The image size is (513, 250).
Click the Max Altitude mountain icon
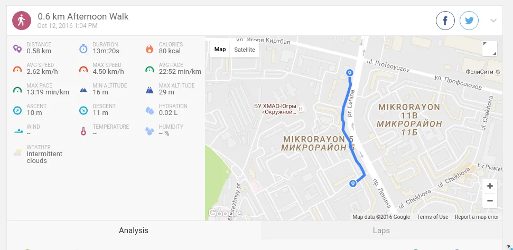coord(150,90)
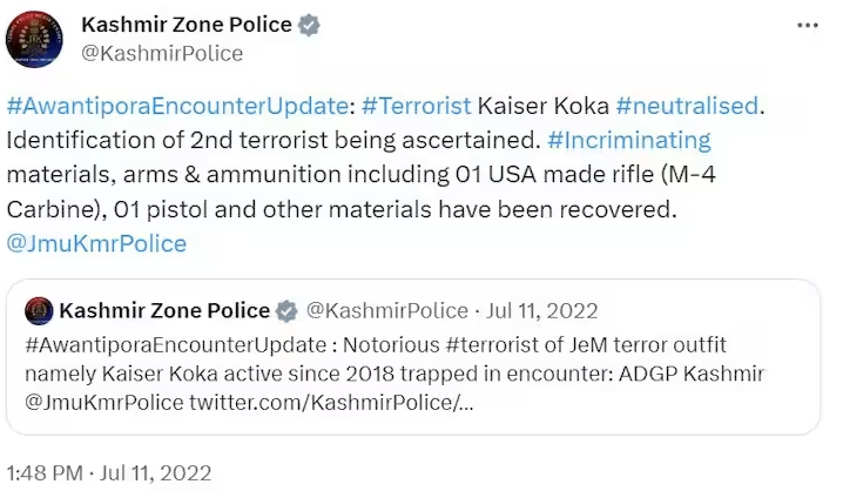
Task: Open the #Incriminating hashtag
Action: pos(629,140)
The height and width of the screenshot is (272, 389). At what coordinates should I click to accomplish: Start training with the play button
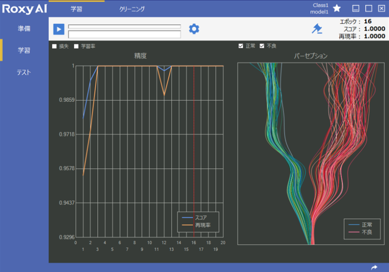pyautogui.click(x=59, y=29)
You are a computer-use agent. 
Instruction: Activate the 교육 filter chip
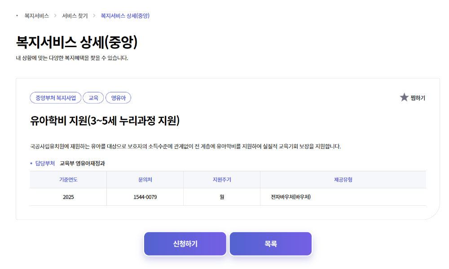[93, 98]
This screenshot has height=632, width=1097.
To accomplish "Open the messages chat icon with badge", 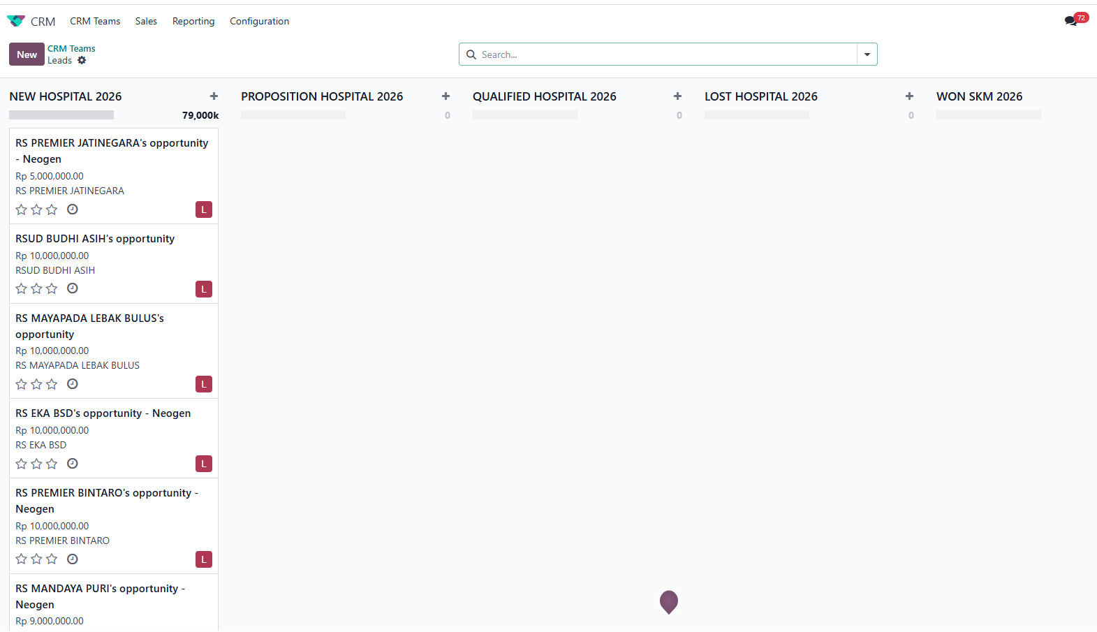I will tap(1071, 21).
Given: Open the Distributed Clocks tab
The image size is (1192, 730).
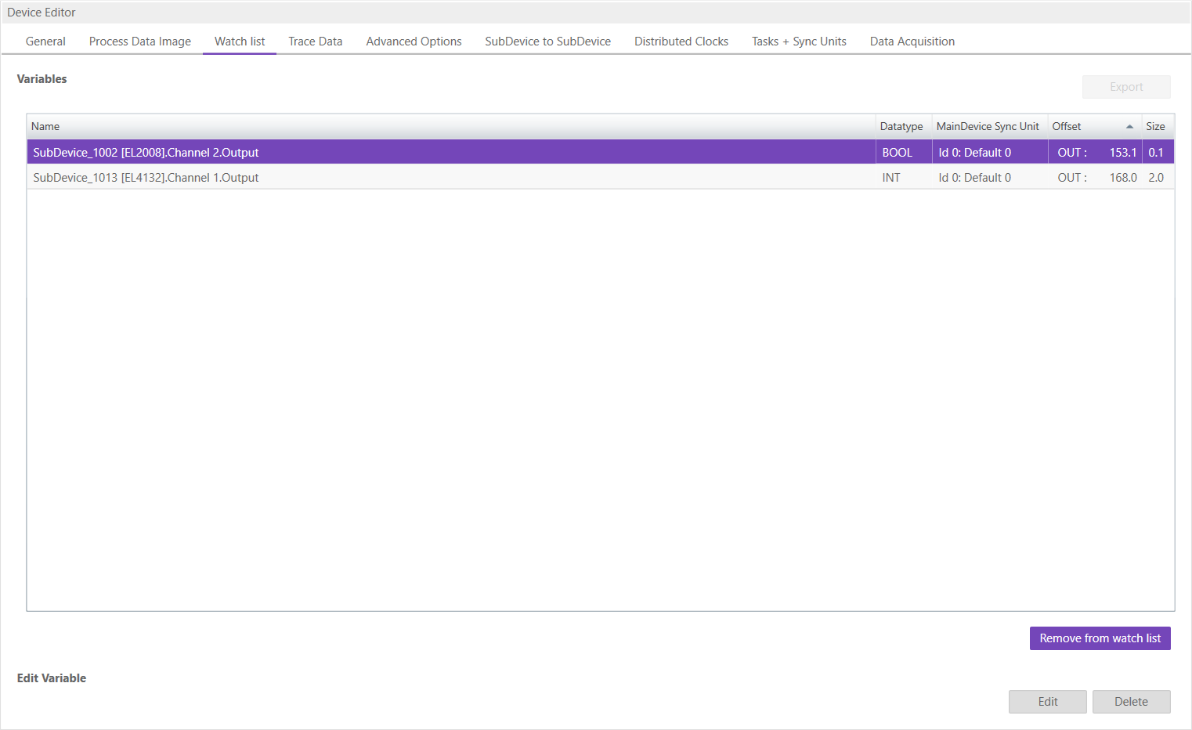Looking at the screenshot, I should (x=681, y=41).
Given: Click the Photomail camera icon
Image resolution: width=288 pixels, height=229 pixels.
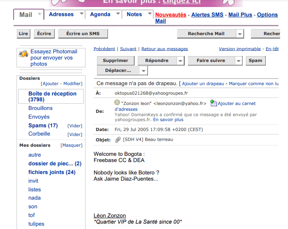Looking at the screenshot, I should pyautogui.click(x=24, y=54).
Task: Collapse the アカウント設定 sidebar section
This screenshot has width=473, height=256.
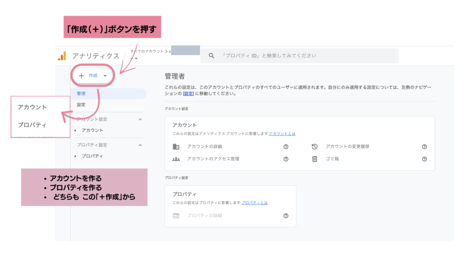Action: point(140,119)
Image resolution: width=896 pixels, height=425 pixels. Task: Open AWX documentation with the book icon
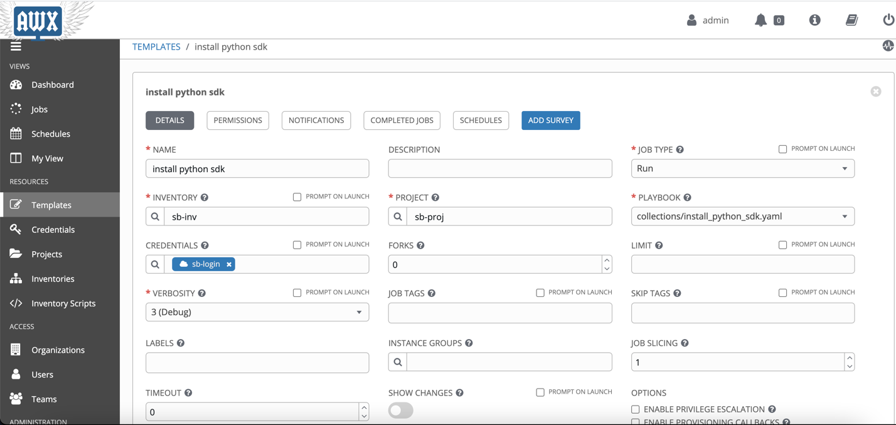851,19
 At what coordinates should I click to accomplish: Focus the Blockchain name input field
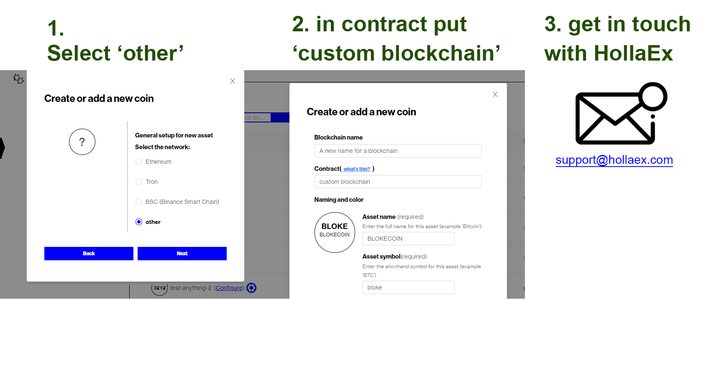398,151
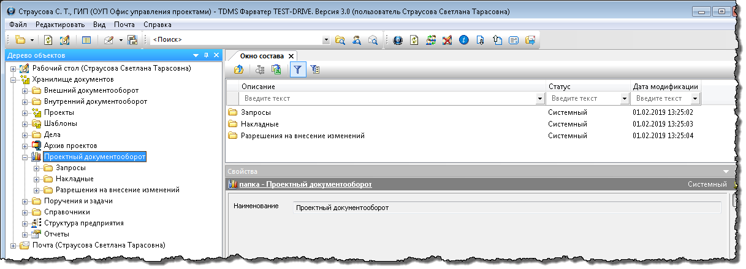Click the Excel export icon in Окно состава
The image size is (746, 269).
point(276,70)
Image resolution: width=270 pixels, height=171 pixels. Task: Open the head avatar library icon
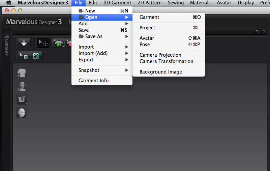point(22,112)
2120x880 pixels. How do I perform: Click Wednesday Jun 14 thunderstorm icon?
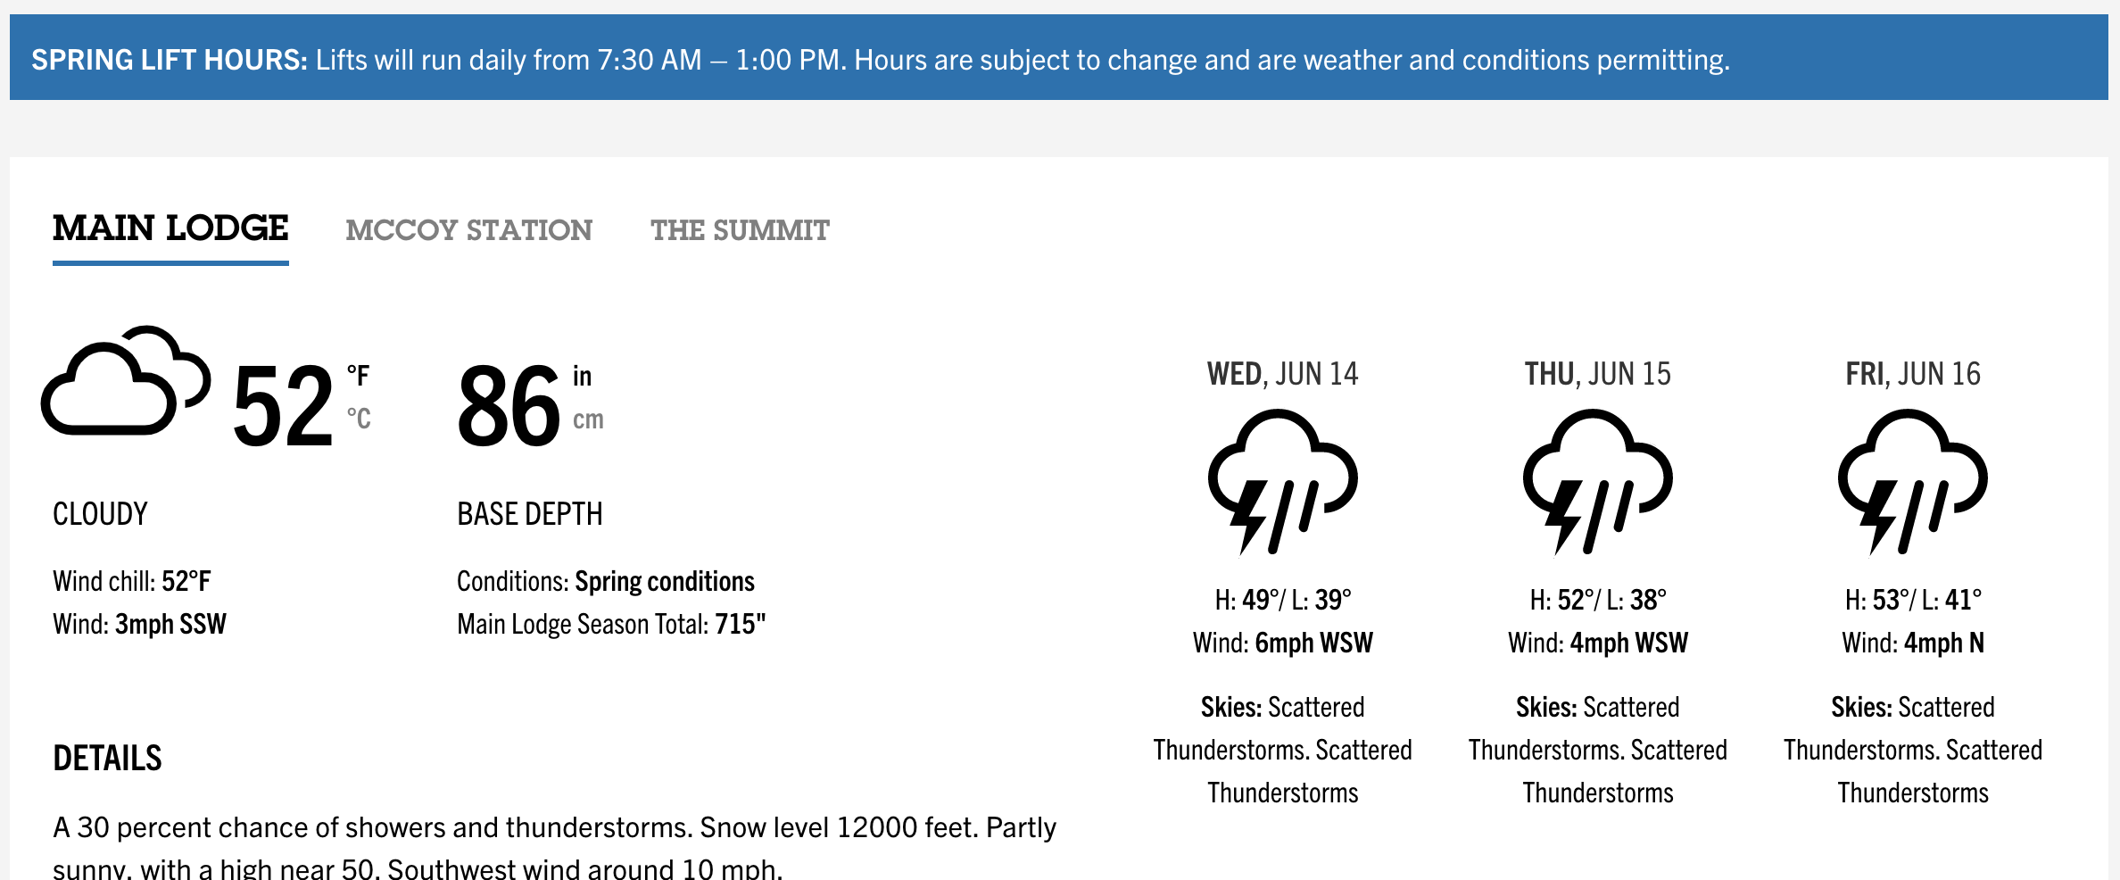pos(1283,482)
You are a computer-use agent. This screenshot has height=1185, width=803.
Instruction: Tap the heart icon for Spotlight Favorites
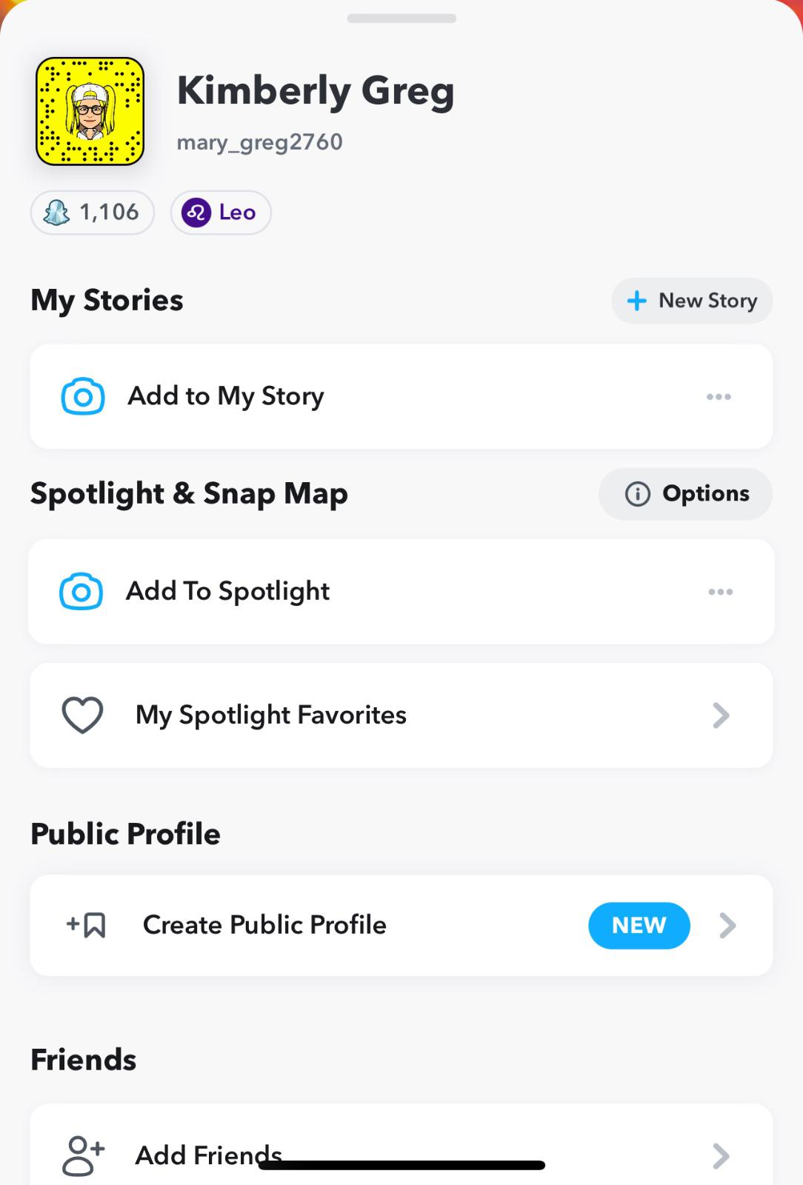click(82, 715)
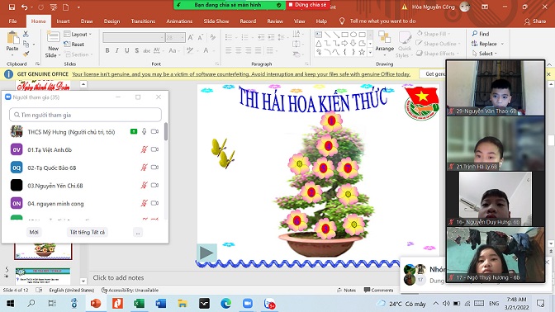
━━━━━━━━
__PROBLEM TO WORK ON__
Leave the pictures out and restate exactly the lines from the one that has "Instruction: Tap the" through the final line of the entries above, both ends included.

__EXPECTED OUTPUT__
Instruction: Tap the heart icon for Spotlight Favorites
click(82, 715)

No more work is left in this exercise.